Di masyarakat supermoderen, "Saya" yang "aku" kembali keluar dan menyerahkan dirinya ke institusi-institusi baru. Perusahaan-perusahaan yang biasa disebut korporasi-korporasi besar pun menjadi wahana bagi individu manusia supermoderen. Sekolah dan universitas pun tidak ketinggalan dalam upaya menyediakan pemimpin untuk struktur sosial baru. Maka, kesetiaan pun dipindahkan ke perusahaan ketimbang ke negara, apalagi ke komunitas. Para ekonom berimajinasi bahwa di depan tidak ada lagi rakyat sebagai pernyataan negara. The IBM people, The Microsofot people dan The Telkomsel People, sebagai contoh, mungkin akan terwujud. Yang ada adalah bukan lagi Rakyat Amerika atau Rakyat Indonesia, tetapi Rakyat IBM, Rakyat Microsoft atau Rakyat Telkomsel.

Justru di sinilah resikonya. Loyalitas kepada komunitas pada mulanya yang kemudian dipindahkan ke negara pada tahap berikutnya, akhirnya ditinggalkan. Individu pun mengembangkan kesadaran baru yang bukan lagi kesadaran komunal, bukan juga kesadaran bernegara. Kepentingan komunitas dan kepentingan negara pun tercecer dan terabaikan dimana-mana. Konflik komunal ikut menjadi instrumen dari aksi saling menghancurkan dan pelecehan terhadap lambang-lambang negara menjadi tontonan di jalan-jalan raya tanpa refleksi apalagi kepedulian. Stateless people, rakyat tak bernegara, menjadi bayang-bayang yang mengusik.
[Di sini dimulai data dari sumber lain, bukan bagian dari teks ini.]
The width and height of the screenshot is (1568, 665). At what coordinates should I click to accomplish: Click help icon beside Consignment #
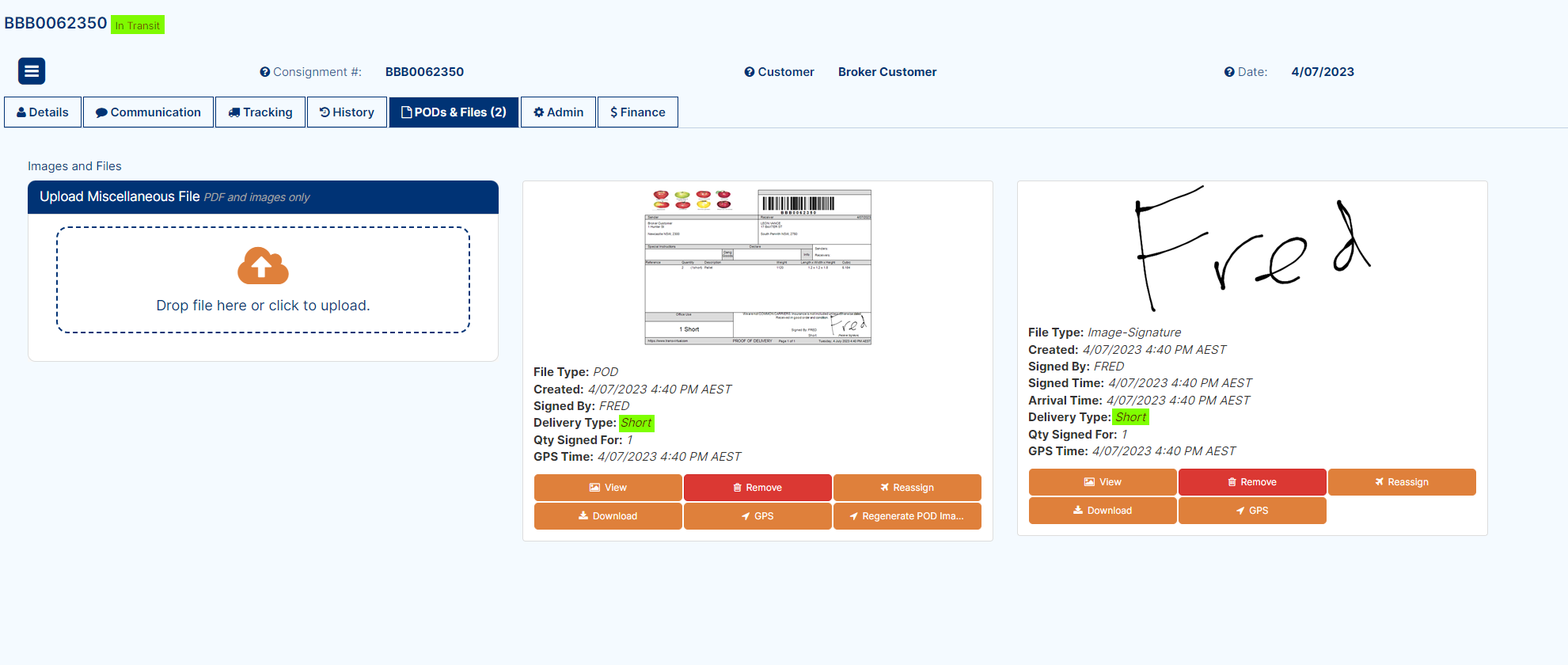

Bersamaan dengan itu, tumbuh pula dinamika baru yang dipercaya sebagai dampak dan reaksi terhadap gerak-cepat menuju tatanan masyarakat supermodern. Membesarnya insiden pewabahan HIV/Aids, meningkatnya jumlah anak-anak jalanan dari waktu ke waktu, serta meluasnya pengguna narkotik adalah tanda hilangnya kepedulian. Sementara, menguatnya eskalasi gerak fundamentalisme dan radikalisme mulai dicerna sebagai reaksi terhadap gerak-cepat menuju masyarakat supermodern. Banyak ilmuan sosial mulai melihat bahwa fundamentalisme dan radikalisme adalah reaksi untuk menghentikan sejenak atau sedikitnya menginterupsi laju percepatan supermodernitas. Pada akhirnya, individu-manusia sendiri akan melihat bahwa dirinya suka bicara atas nama perubahan, tetapi tanpa disadari perubahan itu meminta kesediaan mereka untuk menanggung dan menjinjing rasa sakit.































 
Alwy Rachman.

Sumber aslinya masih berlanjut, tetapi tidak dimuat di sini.